I think of one Christian leader who is an excellent learner/leader with God’s special favor clearly upon him and his ministry. It seemed as though he was doing well without mentorship. When he asked for mentoring, I was not totally sure what more we could do for him. However, once we began a mentor-mentee relationship, we were in for a ride. Near the start of our first meeting, I was thrilled to hear him say he was facing a new challenge which needed coaching. After many get-togethers, he said his eyes had been opened to critical blind spots he had not previously realized. Coaching enhanced an already strong ministry and prevented it from falling into ministry traps.
Many believers forget that their pastors are also human. One church member went to a hospital for treatment and saw his pastor receiving treatment. With bewildered eyes, this believer said to the pastor, “I just had no idea that even pastors got sick.”

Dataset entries
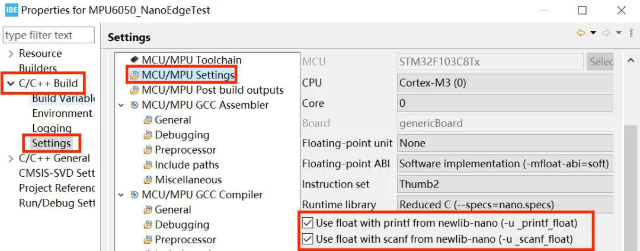Click the MCU/MPU GCC Assembler tool icon
The width and height of the screenshot is (640, 251).
coord(135,105)
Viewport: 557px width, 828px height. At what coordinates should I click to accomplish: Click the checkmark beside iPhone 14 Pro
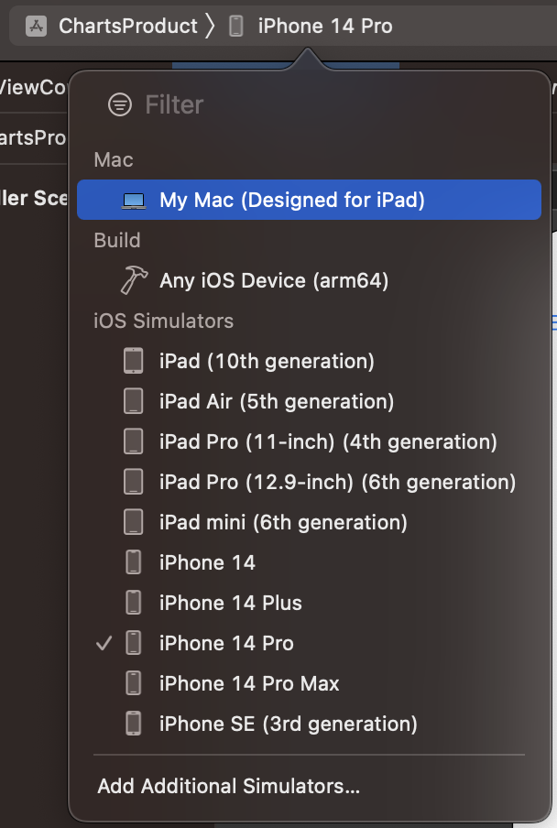point(104,643)
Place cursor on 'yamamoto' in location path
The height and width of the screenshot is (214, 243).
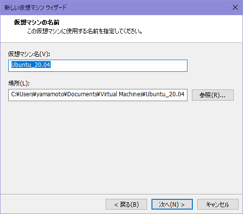point(50,94)
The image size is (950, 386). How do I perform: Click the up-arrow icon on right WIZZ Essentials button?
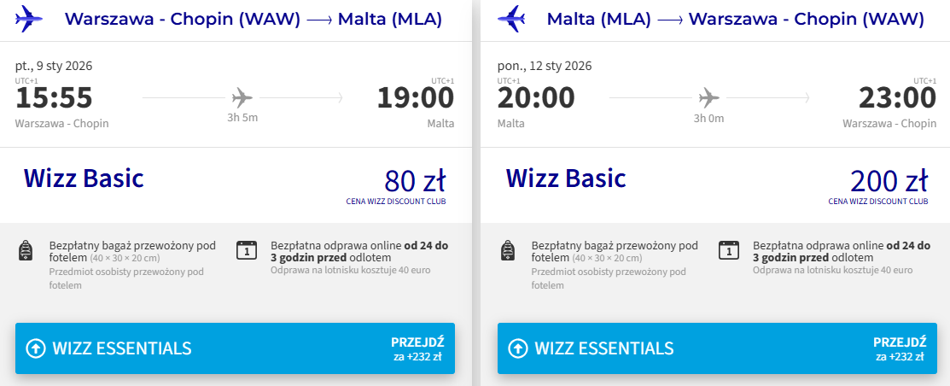click(518, 348)
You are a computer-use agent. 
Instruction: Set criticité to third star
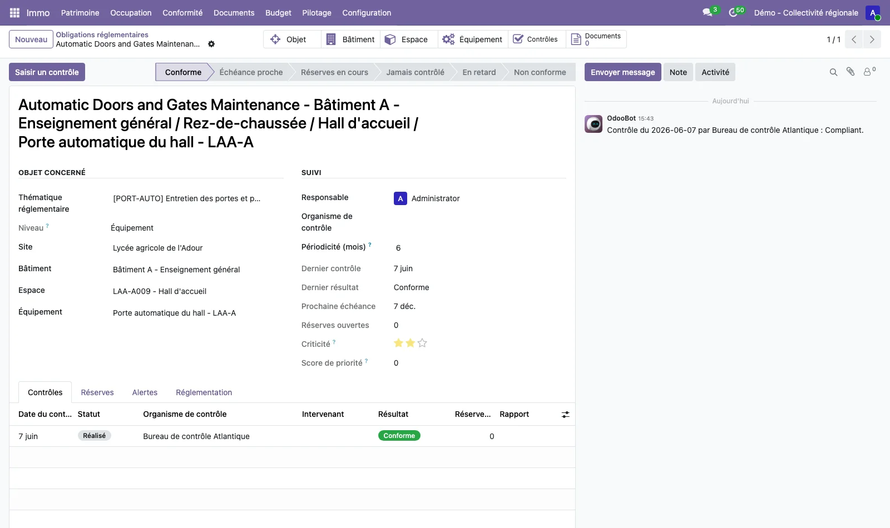[x=422, y=343]
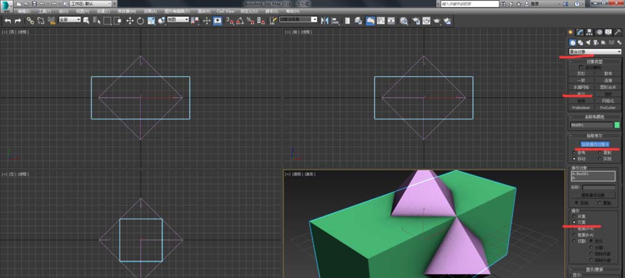Expand the 全部 selection filter dropdown
The width and height of the screenshot is (625, 278).
(x=70, y=20)
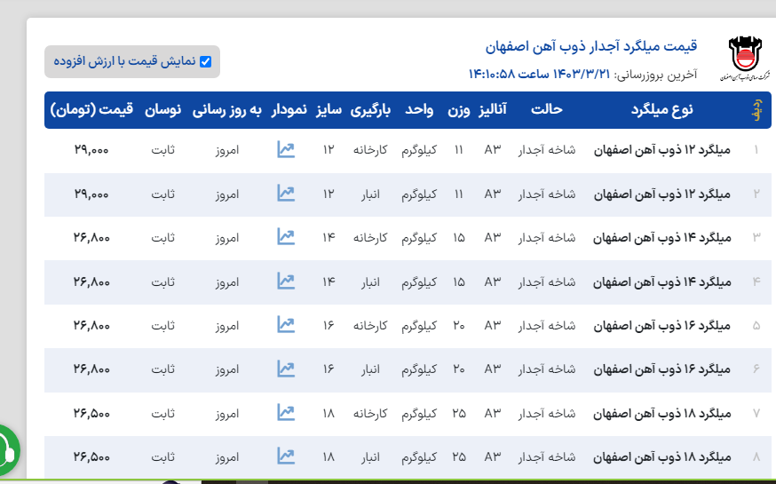Show price chart for row 3 rebar 14
Screen dimensions: 776x484
click(285, 237)
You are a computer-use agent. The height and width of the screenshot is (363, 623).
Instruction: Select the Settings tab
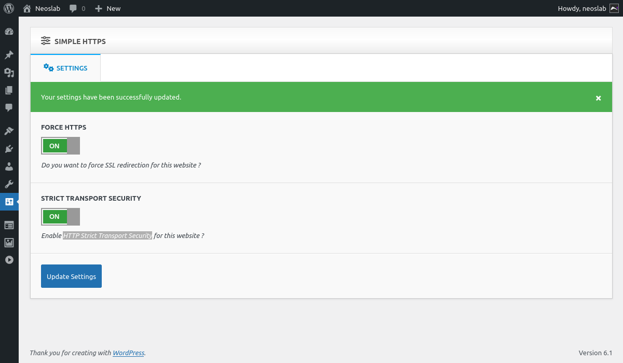pos(65,68)
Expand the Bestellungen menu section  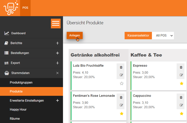click(57, 53)
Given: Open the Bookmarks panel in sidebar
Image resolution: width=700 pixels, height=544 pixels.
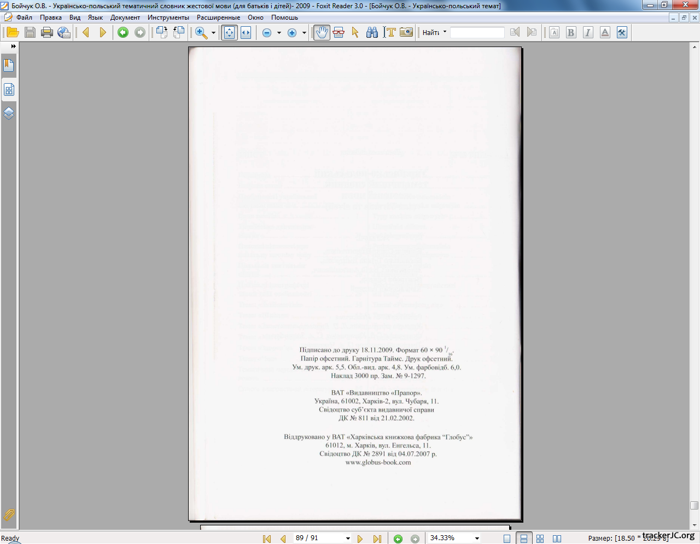Looking at the screenshot, I should [x=9, y=66].
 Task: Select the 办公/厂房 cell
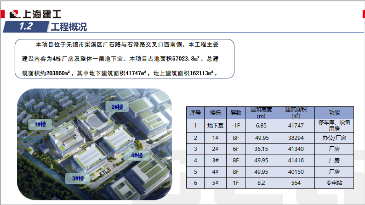[334, 138]
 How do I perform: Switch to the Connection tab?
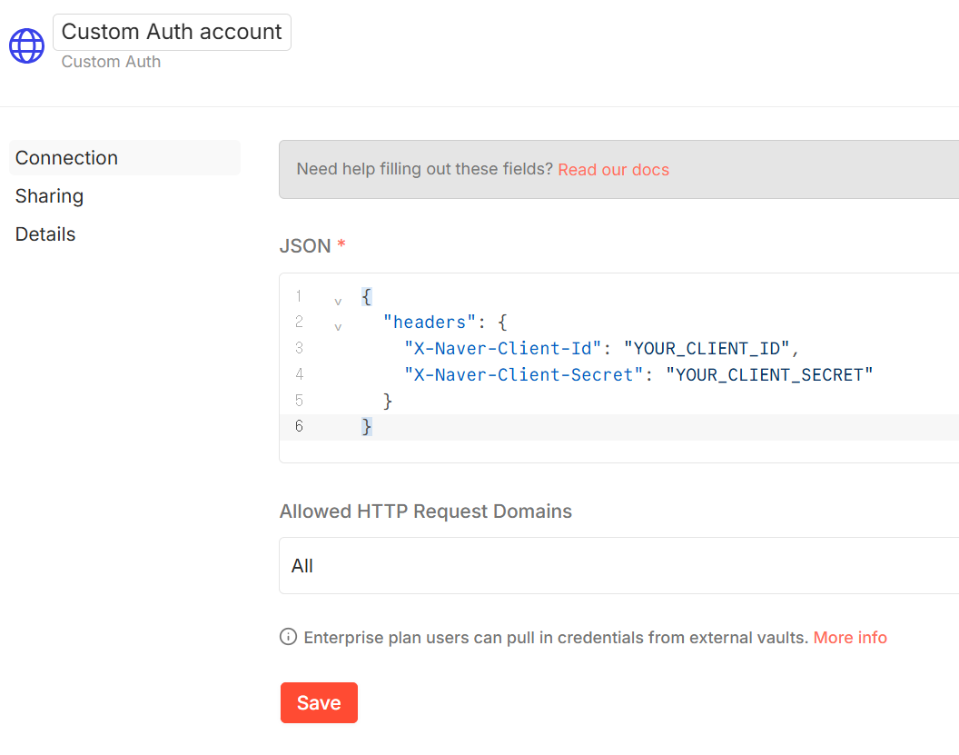click(66, 158)

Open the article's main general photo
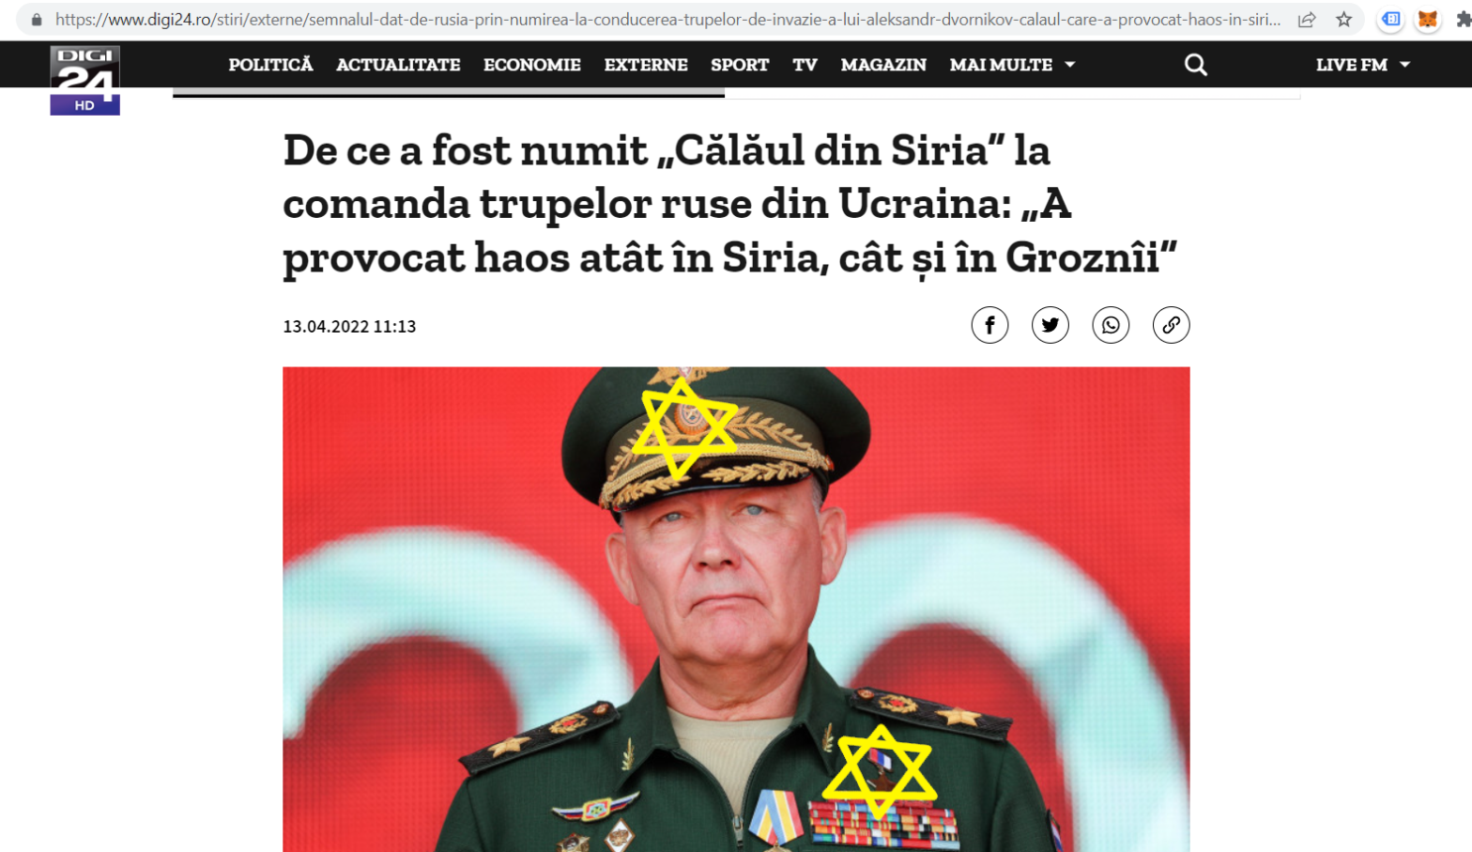pos(736,609)
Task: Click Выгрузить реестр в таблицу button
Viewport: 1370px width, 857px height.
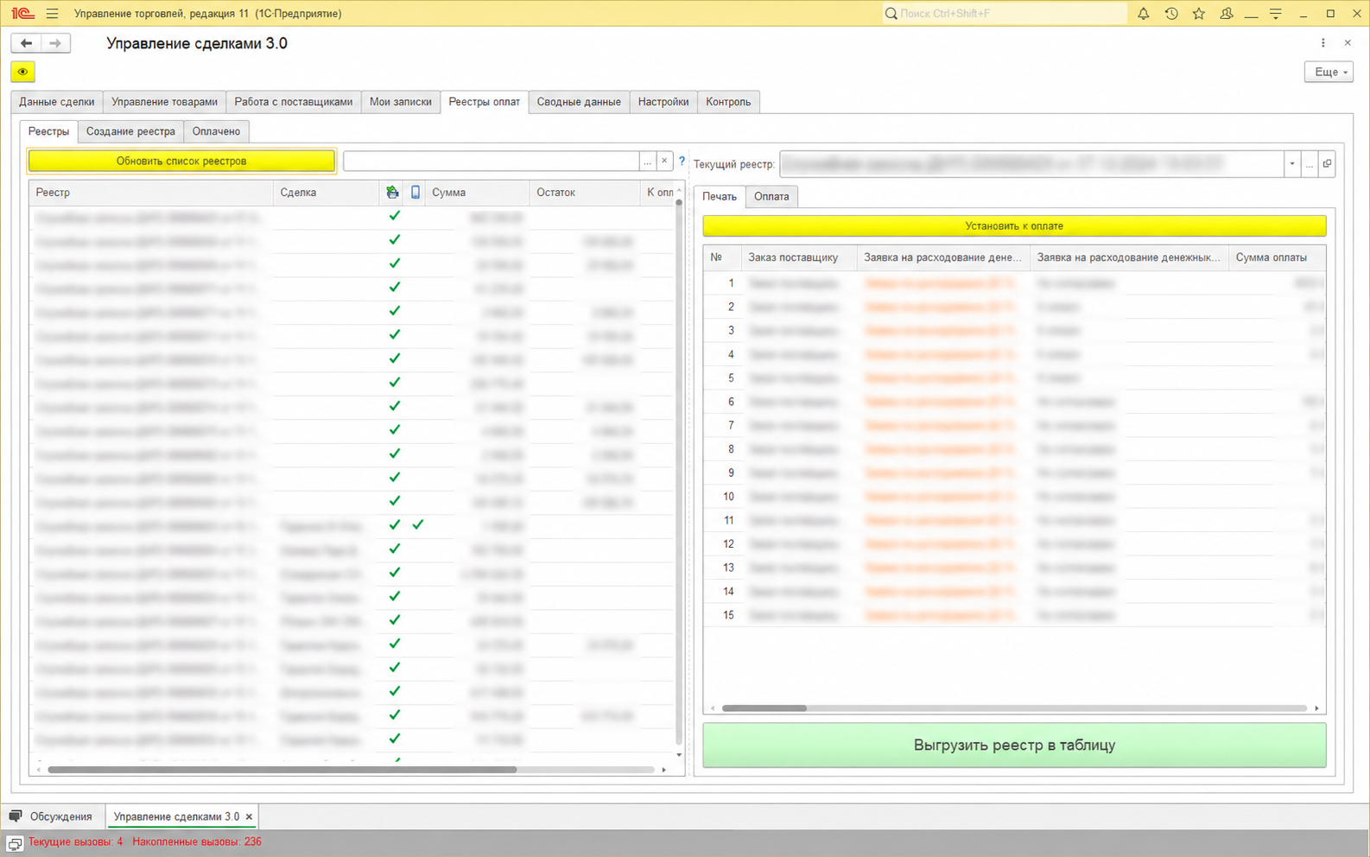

▶ Exercise instructions
Could you output the full passage about mentoring a Christian leader and pastors being human, word for word?

▶ Solution for this problem
I think of one Christian leader who is an excellent learner/leader with God’s special favor clearly upon him and his ministry. It seemed as though he was doing well without mentorship. When he asked for mentoring, I was not totally sure what more we could do for him. However, once we began a mentor-mentee relationship, we were in for a ride. Near the start of our first meeting, I was thrilled to hear him say he was facing a new challenge which needed coaching. After many get-togethers, he said his eyes had been opened to critical blind spots he had not previously realized. Coaching enhanced an already strong ministry and prevented it from falling into ministry traps.
Many believers forget that their pastors are also human. One church member went to a hospital for treatment and saw his pastor receiving treatment. With bewildered eyes, this believer said to the pastor, “I just had no idea that even pastors got sick.”